>>From:"Chris Lunt"
>>Some friends of mind who write doc for a division of Oracle decided to have a
>>writing contest (why? I don't know), and invited me to join. I'd been
>>wanting to try my hand at writing a short story for a little while, so I
>>figured this would be a good motivator for me. We all threw in $10, winner
>>take all (about $50 currently).
>>
>>The story had to be written by midnight on May 1st, and the only stipulations
>>were that it had to mention the (San Francisco) Bay area at some point, and it
>>needed to be less than 30 pages. As you probably expect, I was sitting here
>>at 11:59 May 1st desperately finishing up. I read the story today at my team
>>meeting, and it won me the Joke Jug, so it can't be too bad.
>>
>>The story is oriented around computers, but even non-technical people should
>>enjoy it. You're welcome to forward it, but please keep my name on it.
>>
>>We haven't judged the stories yet, but I'll let you know how I do.
>>
>>-
>>--------------------------------------------------------------------------
>>----
>>"The Devil and David Webster" by Chris R. Lunt.
>>
>> Heaven's donuts are jelly donuts. The blend of texture, from the
>>cool, sweet ooze of the jelly, mined with tiny rasberry seeds, to the
>>firm, spongy cake, so lightly encrusted in a thin glaze of sugar, that
>>cracks and flakes as you gingerly tear off small pieces of delight, is
>>certainly the greatest experience a humble man can afford.

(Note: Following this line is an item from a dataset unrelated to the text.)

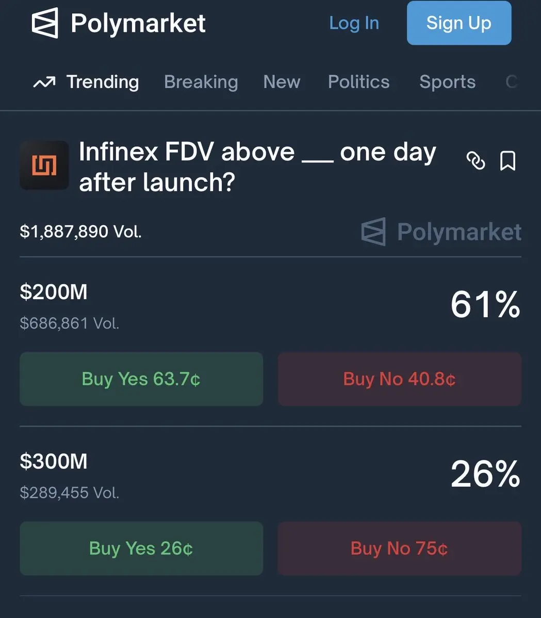The height and width of the screenshot is (618, 541).
Task: Buy Yes at 26¢ for $300M
Action: 141,548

>> I was eating a jelly donut when he first appeared in my office,
>>smelling slightly of gunpowder. He was tall and gaunt, with deep-set
>>eyes and crooked teeth, long, delicate fingers, and sloped shoulders.
>>He wore a black Ozzy Osborne concert t-shirt, frayed black jeans, and
>>dusty black high-tops, unlaced. He smiled at me in an ugly way. I
>>put down my donut and glanced at my watch. 7:00 PM.

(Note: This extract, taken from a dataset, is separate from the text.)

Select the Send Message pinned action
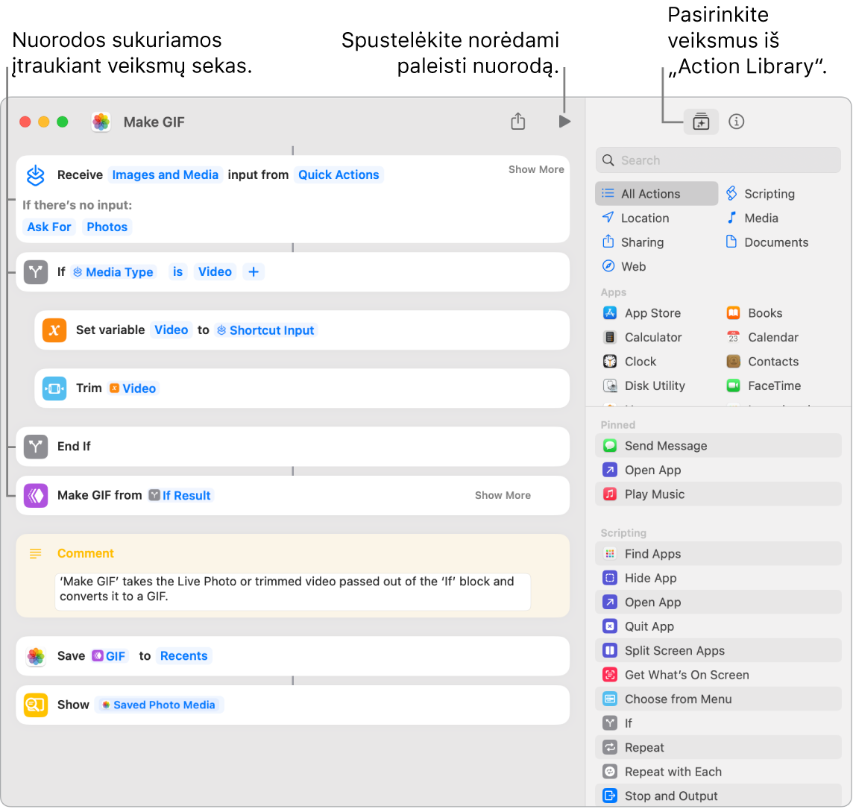The width and height of the screenshot is (853, 809). pos(665,446)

>> "You're David Webster."
>> I nodded.
>> "You're a programmer for Core."
>> I nodded again. Not only was I a programmer for Core--I was the
>>best damn programmer this group had ever or would ever see. I suppose
>>I should introduce myself. I am David Elijah Webster, master
>>programmer. I'm not just blowing smoke here either. I'm the best
>>damn programmer to come out of MIT since code was constructed one bit
>>at a time. I can do it all: C, LISP, assembly--even the languages no
>>self-respecting programmer would deign to look at. I can do it all in
>>no time flat, with the most elegant of style. Code sprinkled with
>>glistening semicolons and flowing rivers of indentation. Lesser
>>programmers avert their eyes when I enter the room.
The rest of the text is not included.